Dentist appointments are so weird. “Hi nice to meet you could you root around in my mouth for a bit?”
Me: Can you do MyFitnessPal with me?
Husband: *immediately loses 8lbs*
It was the best of times, it was the election year of times.
My dream car is a taco truck.
If I ever went to jail for murder it would be for murdering my printer.
Friend: When did you fall in love with your husband?
Me: When he called it, “Wash your sister sauce.”
How about a scale that will sense when you’re about to eat something you shouldn’t and then yells at you from the bathroom.

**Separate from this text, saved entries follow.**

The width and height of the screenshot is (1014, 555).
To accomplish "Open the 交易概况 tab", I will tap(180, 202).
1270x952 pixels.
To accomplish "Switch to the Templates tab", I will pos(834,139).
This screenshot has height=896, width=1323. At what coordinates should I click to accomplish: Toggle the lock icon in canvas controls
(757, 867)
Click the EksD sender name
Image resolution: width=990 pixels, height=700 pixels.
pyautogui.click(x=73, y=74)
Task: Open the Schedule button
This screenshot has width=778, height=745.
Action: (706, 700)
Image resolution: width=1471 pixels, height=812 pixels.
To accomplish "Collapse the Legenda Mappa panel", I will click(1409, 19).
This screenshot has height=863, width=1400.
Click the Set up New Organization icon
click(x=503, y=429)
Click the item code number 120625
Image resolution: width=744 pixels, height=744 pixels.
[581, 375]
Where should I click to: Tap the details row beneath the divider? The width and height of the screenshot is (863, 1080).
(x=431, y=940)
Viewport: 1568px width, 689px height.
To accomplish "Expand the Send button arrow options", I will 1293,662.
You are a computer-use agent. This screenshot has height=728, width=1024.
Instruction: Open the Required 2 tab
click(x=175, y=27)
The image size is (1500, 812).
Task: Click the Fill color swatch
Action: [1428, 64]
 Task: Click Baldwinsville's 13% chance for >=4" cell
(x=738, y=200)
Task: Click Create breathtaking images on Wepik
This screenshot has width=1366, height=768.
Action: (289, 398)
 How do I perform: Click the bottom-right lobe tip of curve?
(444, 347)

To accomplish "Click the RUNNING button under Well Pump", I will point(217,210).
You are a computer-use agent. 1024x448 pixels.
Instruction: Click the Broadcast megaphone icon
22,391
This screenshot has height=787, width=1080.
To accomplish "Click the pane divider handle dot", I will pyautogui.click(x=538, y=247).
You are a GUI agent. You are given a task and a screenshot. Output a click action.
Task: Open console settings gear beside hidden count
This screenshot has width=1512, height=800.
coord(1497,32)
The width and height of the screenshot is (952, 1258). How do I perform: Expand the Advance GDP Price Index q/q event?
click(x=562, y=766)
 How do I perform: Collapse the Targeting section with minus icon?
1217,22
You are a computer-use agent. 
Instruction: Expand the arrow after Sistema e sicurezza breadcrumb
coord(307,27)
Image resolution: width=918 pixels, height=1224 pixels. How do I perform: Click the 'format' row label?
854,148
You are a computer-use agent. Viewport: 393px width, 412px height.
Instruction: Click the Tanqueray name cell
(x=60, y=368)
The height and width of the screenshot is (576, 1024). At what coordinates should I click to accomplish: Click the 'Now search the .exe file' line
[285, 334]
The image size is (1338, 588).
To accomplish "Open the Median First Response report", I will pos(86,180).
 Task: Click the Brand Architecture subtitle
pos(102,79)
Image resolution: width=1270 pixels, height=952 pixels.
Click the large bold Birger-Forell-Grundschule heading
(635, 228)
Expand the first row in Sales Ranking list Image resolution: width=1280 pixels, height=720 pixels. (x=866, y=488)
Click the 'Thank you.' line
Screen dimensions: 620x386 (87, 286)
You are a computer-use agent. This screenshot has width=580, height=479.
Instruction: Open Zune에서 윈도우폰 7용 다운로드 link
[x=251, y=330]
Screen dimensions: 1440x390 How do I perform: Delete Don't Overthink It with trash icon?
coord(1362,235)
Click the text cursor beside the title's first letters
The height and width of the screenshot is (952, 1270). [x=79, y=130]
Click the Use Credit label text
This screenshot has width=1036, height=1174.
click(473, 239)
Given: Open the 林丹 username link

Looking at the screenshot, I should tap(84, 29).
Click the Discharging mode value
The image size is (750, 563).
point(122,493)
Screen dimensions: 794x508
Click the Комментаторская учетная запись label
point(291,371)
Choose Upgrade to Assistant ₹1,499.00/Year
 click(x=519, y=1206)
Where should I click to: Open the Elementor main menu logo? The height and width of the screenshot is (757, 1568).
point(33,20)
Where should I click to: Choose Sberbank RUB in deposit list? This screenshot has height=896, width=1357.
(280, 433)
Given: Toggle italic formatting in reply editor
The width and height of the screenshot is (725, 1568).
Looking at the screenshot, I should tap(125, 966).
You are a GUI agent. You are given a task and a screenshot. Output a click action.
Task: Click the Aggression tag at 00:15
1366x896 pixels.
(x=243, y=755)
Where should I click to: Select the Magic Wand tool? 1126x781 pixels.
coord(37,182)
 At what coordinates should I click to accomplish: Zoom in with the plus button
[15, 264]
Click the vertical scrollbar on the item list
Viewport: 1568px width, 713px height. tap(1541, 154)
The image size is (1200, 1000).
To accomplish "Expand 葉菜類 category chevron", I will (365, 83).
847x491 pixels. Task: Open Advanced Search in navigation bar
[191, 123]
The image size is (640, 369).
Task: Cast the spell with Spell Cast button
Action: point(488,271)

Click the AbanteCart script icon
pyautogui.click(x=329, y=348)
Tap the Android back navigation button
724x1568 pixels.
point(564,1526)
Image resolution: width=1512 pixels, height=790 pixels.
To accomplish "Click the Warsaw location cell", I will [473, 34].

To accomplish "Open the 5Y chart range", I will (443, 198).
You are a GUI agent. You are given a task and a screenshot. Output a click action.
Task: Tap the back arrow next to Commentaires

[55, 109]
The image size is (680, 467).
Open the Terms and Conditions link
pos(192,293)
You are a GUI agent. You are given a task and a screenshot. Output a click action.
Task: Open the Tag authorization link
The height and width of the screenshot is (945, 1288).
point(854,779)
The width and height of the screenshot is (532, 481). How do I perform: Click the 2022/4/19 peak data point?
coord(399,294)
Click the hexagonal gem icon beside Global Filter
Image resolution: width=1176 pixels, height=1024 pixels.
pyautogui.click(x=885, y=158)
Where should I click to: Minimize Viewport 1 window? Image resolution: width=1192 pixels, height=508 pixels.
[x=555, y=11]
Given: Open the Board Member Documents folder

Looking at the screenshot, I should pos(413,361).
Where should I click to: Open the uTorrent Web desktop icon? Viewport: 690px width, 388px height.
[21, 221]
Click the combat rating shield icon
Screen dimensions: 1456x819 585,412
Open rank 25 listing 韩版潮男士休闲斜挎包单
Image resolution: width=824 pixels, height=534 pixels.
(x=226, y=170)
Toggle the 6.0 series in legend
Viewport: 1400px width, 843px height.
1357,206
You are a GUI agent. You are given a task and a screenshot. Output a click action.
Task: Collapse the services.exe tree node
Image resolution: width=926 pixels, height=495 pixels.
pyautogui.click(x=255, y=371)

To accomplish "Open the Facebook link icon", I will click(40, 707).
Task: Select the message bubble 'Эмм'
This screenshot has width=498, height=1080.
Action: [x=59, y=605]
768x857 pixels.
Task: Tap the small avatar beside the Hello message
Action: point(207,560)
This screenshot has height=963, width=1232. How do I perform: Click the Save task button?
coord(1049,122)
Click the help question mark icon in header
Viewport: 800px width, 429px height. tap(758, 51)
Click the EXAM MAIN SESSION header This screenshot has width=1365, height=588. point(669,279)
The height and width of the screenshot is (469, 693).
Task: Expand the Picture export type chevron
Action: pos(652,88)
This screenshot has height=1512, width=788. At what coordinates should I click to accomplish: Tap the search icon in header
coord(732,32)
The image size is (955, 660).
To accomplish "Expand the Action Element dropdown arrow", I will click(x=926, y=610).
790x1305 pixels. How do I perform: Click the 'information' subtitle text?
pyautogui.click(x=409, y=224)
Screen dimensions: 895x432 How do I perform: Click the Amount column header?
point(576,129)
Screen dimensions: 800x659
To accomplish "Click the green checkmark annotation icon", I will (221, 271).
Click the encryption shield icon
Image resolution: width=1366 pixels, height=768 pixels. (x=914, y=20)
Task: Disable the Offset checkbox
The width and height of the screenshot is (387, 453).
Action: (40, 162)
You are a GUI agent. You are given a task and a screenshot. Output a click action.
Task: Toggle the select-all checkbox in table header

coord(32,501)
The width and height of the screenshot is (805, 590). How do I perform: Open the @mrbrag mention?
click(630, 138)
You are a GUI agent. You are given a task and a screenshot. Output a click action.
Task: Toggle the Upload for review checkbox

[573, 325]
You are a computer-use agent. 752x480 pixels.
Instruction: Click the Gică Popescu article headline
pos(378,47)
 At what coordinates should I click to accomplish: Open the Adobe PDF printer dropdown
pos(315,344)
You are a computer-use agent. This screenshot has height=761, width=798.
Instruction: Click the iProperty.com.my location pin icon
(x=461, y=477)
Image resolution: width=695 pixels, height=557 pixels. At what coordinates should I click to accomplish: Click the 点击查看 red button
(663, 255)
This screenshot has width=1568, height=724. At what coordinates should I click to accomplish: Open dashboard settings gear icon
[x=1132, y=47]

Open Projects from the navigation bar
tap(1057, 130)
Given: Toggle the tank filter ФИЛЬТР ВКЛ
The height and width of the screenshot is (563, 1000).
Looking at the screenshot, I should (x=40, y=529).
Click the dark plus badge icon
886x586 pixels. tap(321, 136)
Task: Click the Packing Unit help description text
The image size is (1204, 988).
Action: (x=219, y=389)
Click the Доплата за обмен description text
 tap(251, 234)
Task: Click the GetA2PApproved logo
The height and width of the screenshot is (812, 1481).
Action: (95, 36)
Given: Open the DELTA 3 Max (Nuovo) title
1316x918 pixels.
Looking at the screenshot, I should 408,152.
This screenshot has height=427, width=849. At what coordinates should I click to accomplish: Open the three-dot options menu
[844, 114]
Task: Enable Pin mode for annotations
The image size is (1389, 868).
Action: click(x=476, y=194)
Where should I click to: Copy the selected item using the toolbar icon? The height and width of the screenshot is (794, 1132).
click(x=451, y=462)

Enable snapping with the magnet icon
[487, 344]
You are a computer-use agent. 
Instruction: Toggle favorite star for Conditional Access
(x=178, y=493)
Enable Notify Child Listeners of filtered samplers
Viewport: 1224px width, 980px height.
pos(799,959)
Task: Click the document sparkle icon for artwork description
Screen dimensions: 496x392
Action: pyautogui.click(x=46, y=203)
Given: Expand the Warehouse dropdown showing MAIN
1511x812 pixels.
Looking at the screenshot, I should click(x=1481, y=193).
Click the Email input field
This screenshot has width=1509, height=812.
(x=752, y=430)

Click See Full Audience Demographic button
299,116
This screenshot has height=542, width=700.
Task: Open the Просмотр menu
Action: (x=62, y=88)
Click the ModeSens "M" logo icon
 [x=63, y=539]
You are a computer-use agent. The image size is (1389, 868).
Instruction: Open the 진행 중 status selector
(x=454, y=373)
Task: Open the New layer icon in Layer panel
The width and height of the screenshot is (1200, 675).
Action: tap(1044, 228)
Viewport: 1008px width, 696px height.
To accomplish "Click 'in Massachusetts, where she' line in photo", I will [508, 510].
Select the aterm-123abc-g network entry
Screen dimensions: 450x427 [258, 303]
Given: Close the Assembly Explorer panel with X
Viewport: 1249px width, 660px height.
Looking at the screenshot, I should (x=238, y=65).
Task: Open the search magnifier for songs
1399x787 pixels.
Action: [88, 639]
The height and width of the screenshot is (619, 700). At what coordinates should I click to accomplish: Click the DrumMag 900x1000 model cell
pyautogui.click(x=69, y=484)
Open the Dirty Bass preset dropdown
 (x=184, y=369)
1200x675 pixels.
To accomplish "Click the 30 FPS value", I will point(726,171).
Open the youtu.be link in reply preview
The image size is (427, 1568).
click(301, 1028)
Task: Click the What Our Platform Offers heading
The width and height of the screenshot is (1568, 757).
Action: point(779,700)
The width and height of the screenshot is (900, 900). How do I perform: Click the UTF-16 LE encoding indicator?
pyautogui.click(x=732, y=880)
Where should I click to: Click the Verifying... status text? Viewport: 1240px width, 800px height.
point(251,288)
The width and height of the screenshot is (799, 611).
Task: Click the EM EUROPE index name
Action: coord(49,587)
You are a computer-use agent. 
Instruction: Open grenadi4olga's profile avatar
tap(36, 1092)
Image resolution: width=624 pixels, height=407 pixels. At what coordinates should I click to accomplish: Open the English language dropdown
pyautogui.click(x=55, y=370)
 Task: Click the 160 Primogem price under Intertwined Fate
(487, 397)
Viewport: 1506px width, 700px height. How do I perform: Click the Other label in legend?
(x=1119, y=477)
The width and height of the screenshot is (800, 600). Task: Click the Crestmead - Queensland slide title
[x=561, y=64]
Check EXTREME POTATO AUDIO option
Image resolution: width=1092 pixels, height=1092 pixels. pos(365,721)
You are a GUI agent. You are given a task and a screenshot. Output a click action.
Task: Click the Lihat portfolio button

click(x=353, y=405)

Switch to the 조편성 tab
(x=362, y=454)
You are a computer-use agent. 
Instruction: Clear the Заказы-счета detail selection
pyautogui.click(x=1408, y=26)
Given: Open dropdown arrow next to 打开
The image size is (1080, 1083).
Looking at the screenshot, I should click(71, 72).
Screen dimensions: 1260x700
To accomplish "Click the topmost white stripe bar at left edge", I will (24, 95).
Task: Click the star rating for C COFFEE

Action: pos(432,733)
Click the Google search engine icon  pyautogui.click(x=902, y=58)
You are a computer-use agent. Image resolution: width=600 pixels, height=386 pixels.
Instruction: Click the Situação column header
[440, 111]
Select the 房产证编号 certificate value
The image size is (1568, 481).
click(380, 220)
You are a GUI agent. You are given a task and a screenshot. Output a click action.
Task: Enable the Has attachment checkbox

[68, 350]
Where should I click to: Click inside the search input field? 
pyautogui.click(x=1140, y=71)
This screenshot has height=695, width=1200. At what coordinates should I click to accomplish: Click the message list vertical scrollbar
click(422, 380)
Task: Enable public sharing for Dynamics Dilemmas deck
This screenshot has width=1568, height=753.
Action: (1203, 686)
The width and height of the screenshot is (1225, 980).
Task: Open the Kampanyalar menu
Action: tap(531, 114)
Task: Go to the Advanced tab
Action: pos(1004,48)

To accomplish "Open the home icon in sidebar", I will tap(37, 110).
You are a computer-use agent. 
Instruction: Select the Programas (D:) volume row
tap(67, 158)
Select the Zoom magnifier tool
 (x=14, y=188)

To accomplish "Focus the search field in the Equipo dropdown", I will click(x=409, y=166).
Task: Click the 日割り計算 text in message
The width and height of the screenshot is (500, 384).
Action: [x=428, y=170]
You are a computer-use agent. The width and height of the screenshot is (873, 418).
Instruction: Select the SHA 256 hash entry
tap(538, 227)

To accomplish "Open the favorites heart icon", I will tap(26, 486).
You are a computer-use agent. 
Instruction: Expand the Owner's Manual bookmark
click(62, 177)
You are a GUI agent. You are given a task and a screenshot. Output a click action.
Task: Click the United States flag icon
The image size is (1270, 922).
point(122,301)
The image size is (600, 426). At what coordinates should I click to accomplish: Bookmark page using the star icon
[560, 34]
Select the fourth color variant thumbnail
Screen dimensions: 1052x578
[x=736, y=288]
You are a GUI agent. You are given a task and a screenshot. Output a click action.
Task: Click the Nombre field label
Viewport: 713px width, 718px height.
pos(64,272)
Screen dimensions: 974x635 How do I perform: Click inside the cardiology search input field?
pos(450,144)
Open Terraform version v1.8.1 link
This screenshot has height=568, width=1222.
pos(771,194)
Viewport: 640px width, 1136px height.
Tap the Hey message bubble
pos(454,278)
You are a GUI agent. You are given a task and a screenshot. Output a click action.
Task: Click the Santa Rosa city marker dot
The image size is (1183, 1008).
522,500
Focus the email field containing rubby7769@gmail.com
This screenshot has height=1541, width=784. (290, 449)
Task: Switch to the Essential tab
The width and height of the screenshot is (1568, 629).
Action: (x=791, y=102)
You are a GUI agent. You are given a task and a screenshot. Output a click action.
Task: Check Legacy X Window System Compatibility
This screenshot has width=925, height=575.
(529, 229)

Not to brag, but my best yoga pose is awkward facing dog.
nobody will remember:
– your salary
– how “busy you were”
– how many hours you workedPeople will remember:
– you were in the corner
– in the spotlight
– losing your religion
Save money by accidentally forgetting your wallet at home. Follow me for more financial tips and tricks.
[wedding vows]
Me: I vow to make sure you see the brake lights ahead of us.
I bet a woman found that F35 and it was exactly where she said it would be.
Of course men used to think women were witches. Women threw some yeast and flour together and “poof” there’s bread. Witches, I tell you.
Trader Joe’s: What if pumpkin had a baby with everything?
Got fired from Target for testing out the Nerf guns on their logo.